**Exercise brief**: What you return must be every line below that includes the word "will".

**Entries supplied**:
--------------------------------------------------

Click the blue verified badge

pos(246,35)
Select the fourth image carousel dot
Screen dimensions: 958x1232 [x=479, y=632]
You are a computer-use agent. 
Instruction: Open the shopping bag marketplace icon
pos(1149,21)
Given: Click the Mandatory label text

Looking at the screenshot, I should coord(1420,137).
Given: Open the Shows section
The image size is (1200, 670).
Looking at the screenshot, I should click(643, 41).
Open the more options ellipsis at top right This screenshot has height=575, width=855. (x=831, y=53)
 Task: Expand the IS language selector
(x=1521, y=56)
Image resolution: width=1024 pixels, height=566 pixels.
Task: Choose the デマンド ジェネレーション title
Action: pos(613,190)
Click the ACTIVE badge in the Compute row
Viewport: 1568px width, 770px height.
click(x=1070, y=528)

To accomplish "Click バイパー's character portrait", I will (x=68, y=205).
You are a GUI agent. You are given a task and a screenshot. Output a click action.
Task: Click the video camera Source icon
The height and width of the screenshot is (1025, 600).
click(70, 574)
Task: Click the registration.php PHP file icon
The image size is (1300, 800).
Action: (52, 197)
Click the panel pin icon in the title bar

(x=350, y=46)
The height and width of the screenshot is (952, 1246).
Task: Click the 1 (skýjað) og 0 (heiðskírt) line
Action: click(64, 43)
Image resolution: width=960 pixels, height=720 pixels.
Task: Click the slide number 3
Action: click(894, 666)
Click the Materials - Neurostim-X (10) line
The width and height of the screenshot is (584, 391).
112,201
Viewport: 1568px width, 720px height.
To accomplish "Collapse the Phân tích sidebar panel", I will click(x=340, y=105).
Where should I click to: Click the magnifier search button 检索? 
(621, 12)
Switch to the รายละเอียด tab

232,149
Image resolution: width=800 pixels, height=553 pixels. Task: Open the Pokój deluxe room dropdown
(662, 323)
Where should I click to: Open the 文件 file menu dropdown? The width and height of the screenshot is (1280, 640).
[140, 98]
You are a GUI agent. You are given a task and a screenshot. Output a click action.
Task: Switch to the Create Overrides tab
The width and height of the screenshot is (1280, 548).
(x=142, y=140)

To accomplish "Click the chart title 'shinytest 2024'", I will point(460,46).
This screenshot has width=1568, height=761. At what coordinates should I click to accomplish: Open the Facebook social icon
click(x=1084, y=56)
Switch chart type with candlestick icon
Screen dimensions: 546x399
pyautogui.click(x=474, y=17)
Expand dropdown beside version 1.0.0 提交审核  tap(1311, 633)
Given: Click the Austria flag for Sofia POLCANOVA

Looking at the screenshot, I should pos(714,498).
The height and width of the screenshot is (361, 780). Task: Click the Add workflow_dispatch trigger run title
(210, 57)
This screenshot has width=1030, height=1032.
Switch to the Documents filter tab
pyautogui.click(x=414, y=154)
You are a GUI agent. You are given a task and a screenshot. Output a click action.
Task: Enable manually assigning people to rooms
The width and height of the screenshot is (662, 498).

--------------------------------------------------

**Task response**:
To accomplish "Click バイパー's character portrait", I will (x=68, y=205).
To accomplish "Collapse the Phân tích sidebar panel", I will click(x=340, y=105).
To accomplish "Click the chart title 'shinytest 2024'", I will point(460,46).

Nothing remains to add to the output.